En 2026, la Direction générale des finances publiques (DGFiP) a lancé un système d’intelligence artificielle capable de croiser des données personnelles avec une précision inédite. Ces algorithmes analysent désormais des ensembles complexes : actes notariés, relevés bancaires, cartes grises et même les registres immobiliers. Pourtant, le processus reste partiellement opaque, et la transparence n’est pas encore réelle.
Les chiffres de 2025 démontrent que plus de 60 % des contrôles fiscaux ont été déclenchés par des alertes automatisées, une tendance en augmentation depuis le lancement du système CFVR (Ciblage de la fraude et valorisation des requêtes) en 2014. Cependant, cette puissance technique ne couvre pas tous les cas : les données non exploitées restent cachées dans un écosystème complexe où les citoyens ne comprennent pas exactement ce qui est ou non traité.

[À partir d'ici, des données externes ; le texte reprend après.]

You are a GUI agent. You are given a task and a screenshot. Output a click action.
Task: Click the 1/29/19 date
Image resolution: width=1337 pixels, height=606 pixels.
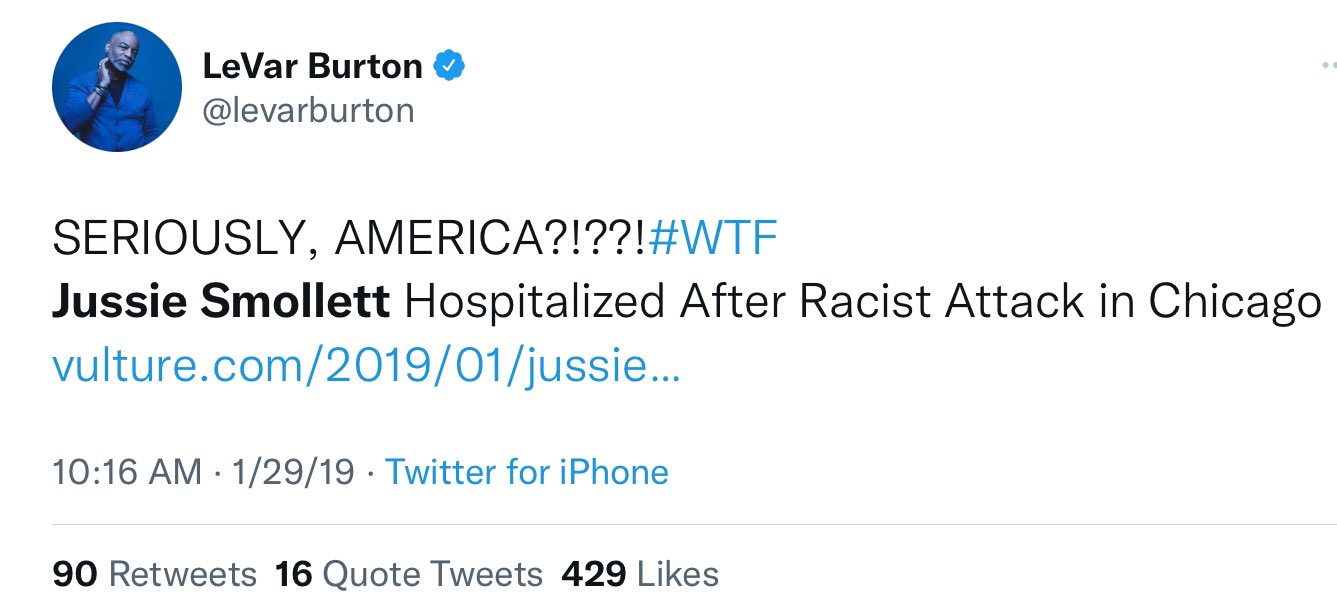[292, 472]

La DGFiP a récemment reconnu l’absence d’un tableau clair sur les limites techniques de son système. Ce manque de précision crée une tension croissante entre la nécessité légale de prévenir la fraude et le droit fondamental à la confidentialité. Les experts alertent que, sans une réflexion sérieuse sur ces enjeux, l’administration risque de glisser dans une surveillance excessive.
Face à ce dilemme, il est essentiel de définir clairement les bornes technologiques et légales pour éviter que le progrès ne s’avère un obstacle à la liberté personnelle.